Salix alba 'Vitellina'

golden species

SalicaceaeSalix

Golden Willow is a member of the willow or Salicaceae family and is a cultivar of white willow (S. alba). It has bright deep yellow shoots and narrowly-lanceolate mid-green leaves. It often is grown not as a tree but as a multi-stemmed shrub with the branches being cut back heavily each year in late winter before new growth appears. Left as a tree, it can reach 18 m tall and close to 1 m in diameter.

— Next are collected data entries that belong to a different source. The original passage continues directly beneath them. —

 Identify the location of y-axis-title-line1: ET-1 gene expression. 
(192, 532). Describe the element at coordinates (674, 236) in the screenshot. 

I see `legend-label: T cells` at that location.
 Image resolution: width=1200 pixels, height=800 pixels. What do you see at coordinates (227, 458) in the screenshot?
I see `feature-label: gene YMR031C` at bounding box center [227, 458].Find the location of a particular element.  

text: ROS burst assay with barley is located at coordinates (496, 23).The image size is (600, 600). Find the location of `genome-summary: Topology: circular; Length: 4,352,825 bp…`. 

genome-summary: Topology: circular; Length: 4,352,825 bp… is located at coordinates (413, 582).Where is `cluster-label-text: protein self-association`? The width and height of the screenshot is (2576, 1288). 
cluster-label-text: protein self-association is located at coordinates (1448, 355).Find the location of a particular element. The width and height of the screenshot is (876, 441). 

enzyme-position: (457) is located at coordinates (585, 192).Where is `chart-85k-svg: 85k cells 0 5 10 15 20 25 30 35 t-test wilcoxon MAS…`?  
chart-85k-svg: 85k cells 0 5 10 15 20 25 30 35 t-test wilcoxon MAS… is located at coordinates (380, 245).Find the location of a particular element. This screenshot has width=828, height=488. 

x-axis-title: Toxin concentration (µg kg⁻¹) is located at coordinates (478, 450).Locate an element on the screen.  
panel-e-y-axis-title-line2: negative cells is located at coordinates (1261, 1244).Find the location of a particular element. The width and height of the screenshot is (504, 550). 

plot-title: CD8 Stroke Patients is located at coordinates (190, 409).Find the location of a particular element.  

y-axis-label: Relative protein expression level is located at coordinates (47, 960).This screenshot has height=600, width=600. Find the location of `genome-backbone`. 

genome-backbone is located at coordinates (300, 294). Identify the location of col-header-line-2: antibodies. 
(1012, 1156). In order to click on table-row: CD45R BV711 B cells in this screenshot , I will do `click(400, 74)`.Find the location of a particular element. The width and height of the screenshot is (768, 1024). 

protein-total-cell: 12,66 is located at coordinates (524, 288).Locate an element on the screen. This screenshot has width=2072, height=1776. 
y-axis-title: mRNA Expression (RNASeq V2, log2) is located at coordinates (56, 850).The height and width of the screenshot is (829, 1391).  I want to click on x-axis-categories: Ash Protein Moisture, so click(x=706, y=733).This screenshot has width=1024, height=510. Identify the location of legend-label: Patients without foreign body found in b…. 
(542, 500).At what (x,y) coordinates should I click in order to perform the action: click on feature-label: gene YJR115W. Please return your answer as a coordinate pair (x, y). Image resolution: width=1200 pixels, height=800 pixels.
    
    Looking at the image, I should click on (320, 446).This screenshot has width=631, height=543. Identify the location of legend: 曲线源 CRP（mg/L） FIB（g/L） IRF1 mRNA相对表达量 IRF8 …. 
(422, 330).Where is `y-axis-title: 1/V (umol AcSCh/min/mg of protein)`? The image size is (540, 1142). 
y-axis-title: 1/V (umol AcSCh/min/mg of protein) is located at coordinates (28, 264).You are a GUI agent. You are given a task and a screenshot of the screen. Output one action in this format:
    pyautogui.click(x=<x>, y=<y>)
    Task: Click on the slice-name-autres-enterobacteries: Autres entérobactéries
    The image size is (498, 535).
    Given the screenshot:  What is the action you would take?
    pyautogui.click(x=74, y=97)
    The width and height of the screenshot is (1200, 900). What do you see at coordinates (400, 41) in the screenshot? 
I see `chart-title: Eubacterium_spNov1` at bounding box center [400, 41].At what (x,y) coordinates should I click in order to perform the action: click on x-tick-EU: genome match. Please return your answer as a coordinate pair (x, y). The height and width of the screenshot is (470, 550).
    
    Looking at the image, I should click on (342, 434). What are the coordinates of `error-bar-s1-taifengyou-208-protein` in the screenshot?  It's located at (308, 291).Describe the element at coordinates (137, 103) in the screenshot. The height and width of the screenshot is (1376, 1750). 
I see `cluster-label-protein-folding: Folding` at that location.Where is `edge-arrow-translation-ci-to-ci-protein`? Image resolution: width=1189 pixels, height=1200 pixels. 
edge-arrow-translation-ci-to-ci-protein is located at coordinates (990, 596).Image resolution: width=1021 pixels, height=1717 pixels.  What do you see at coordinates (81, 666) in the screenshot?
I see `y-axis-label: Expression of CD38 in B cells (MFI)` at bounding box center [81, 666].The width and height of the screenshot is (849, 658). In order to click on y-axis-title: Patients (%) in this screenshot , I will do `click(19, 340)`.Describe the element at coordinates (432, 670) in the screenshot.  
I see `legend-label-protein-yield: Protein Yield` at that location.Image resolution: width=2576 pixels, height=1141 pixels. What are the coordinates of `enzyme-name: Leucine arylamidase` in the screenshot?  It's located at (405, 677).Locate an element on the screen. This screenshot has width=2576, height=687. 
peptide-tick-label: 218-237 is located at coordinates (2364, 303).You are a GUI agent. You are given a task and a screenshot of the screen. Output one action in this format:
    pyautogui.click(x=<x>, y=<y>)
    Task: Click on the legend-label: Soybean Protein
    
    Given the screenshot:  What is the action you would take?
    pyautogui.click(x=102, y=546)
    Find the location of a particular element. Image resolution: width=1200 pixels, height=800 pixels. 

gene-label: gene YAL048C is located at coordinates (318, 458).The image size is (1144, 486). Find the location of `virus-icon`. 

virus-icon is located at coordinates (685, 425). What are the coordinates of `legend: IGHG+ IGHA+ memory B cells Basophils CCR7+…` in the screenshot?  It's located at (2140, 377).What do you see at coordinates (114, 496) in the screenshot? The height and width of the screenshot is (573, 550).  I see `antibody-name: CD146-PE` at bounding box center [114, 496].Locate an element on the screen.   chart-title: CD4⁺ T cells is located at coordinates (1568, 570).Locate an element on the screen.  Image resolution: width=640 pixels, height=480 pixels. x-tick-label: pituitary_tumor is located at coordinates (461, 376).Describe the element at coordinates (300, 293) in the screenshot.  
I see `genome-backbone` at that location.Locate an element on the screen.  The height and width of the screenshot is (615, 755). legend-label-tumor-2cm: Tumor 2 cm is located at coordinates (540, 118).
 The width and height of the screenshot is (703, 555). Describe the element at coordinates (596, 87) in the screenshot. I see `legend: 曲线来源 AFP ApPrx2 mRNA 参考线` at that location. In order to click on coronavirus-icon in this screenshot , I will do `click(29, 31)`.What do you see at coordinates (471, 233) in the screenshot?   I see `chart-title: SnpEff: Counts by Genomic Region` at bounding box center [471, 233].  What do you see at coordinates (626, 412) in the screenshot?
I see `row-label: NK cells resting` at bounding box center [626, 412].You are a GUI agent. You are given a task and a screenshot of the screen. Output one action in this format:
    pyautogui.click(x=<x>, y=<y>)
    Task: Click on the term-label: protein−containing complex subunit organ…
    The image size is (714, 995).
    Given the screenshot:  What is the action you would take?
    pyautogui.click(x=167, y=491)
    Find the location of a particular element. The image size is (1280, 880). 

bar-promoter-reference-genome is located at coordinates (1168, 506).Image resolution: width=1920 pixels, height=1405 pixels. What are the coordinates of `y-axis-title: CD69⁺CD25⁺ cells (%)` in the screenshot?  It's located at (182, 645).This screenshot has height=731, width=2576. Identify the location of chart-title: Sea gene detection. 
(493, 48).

  • Leaves are alternate, narrowly elliptic or narrowly lanceolate in shape and finely serrated, 13 cm long and 2 cm across, upper surface medium green and glabrous, lower surface is somewhat whitened. Petioles are up to 7 mm long.
  • Branches and twigs are greenish yellow, golden yellow, or golden brown, while young shoots are light green; twigs and shoots are relatively slender and flexible.
  • Species is dioecious. Male (staminate) flowers are in narrowly cylindrical catkins up to 6 cm long, on short side shoots up to 2 cm long that have 1–2 small leaves. Each male flower consists of 2 stamens with yellow anthers.
  • Female flowers become mature seed capsules in 1 month, turning brown and splitting open to release their tiny seeds which are embedded in fine cottony hairs that facilitate wind dissemination of the seeds.